Хозяин гостиницы распахнул перед Костюшко дверь. Огонь в камине уже горел, и в комнате было тепло. Костюшко провел рукой по столу и обнаружил, что тот слегка влажный, словно его только что вытерли. Поляк готов был побиться об заклад, что в этой комнате находились другие постояльцы – и совсем недавно.
– Это что, ваша единственная отдельная гостиная? – недовольно осведомился он. – А получше ничего нет?
Хозяин, заикаясь и запинаясь, разразился речью о достоинствах этой гостиной. Костюшко сунул ему еще один соверен.
– Ба! Схожу-ка я в конюшню, проверю, как там эти лоботрясы, ваши работнички, обращаются с моим конем, – и чтобы к моему возвращению стол уже был накрыт!
Костюшко размашистым шагом прошел через общий зал. Других гостиных на этом постоялом дворе – равно как и других постоялых дворов в этой деревушке – не имелось. Он видел, что карета остановилась здесь. Он выпустил карету и ее пассажиров из виду не более чем на полчаса.
Так куда же они делись?
Выйдя на задний двор и обнаружив там заляпанную грязью желтую карету с гербом Роксбари на дверце, Костюшко воспрял духом. Но ликовать было рано. Да, он по-прежнему знал, где находятся герцогиня и ее подруга, оказывающая столь губительное воздействие. Но ему еще предстояло выяснить, во сколько сегодня начинается прилив и кто собирается отплыть.
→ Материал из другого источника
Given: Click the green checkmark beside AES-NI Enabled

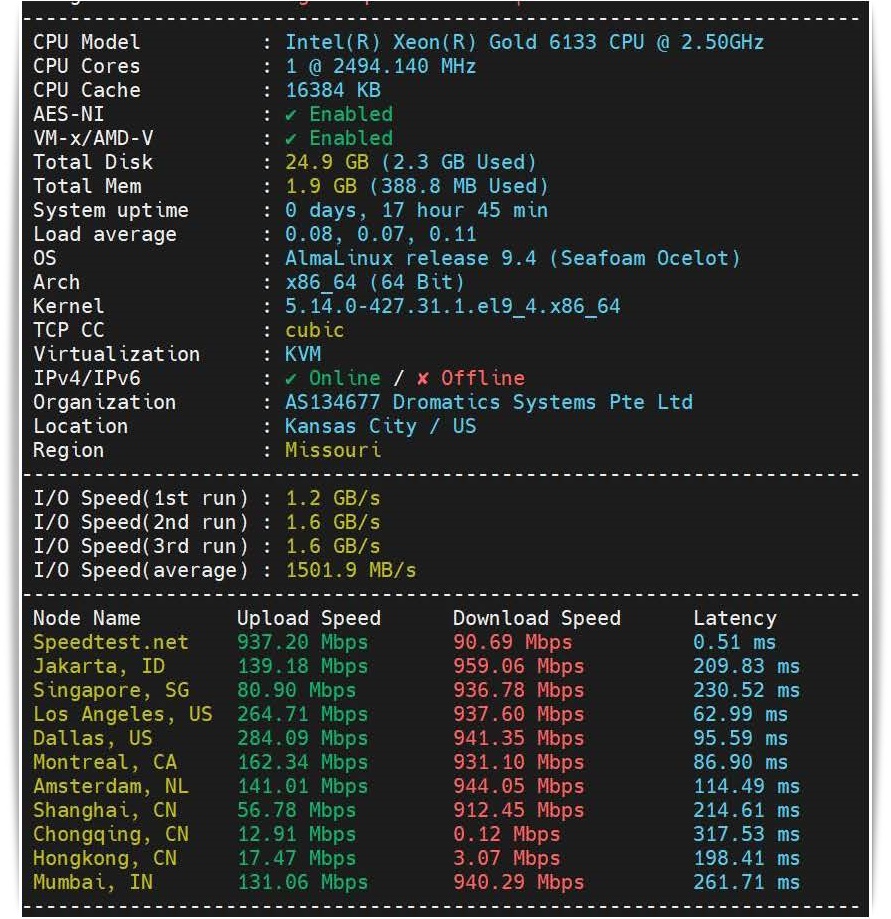Looking at the screenshot, I should [292, 115].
В конюшне Костюшко выяснил, что Сполоха уже распрягли, на шее у коня висит торба с отрубями, а вокруг него хлопочет грум. Увидев хозяина, серый мерин начал рыть землю копытом, невзирая на то, что оно якобы болело. Костюшко улыбнулся. На обучение коня этому фокусу ушло несколько месяцев, но дело того стоило. Бывают моменты, когда за наличие под рукой лошади, готовой захромать по команде, человек готов заплатить любые деньги.
Серого коня привязали к двум балкам, поскольку все стойла были уже заняты. В шести из них обосновались великолепные, хорошо объезженные гнедые – упряжка герцогини. Еще одну занимал конь сопровождающего – тоже гнедой, но более светлого оттенка, – и в остальных трех обосновались местные лошади.
– Послушай-ка, добрый человек! – прикрикнул Костюшко. – О чем ты думаешь, если оставил животное стоять на таком сквозняке?
– Вы уж извините, милорд, – отозвался конюх, в силу консервативной почтительности награждая Костюшко более высоким титулом. – Но эт'только на час. На ночь у него будет теплое стойло.
– На час? – Костюшко изобразил приступ праведного гнева. – Выкини сейчас же одну из этих кляч и поставь туда мою лошадь!
И он двинулся к стойлу, которое занимал гнедой сопровождающего.
– Прошу прощения, милорд! – в голосе конюха зазвучала боль. – Но токо эт'лошади герцогини Уэссекской.
Костюшко остановился, словно сраженный силой этого довода.
– Так здесь герцогиня Уэссекская? – спросил он. – Вместе со слугами?
– Должно быть, этот малый, Симон, где-то тут, – сообщил конюх. – А прочие, наверно, все в доме, ужинают. Эй, Джемми! Сходи-ка на сеновал и приведи Симона, слугу ее милости.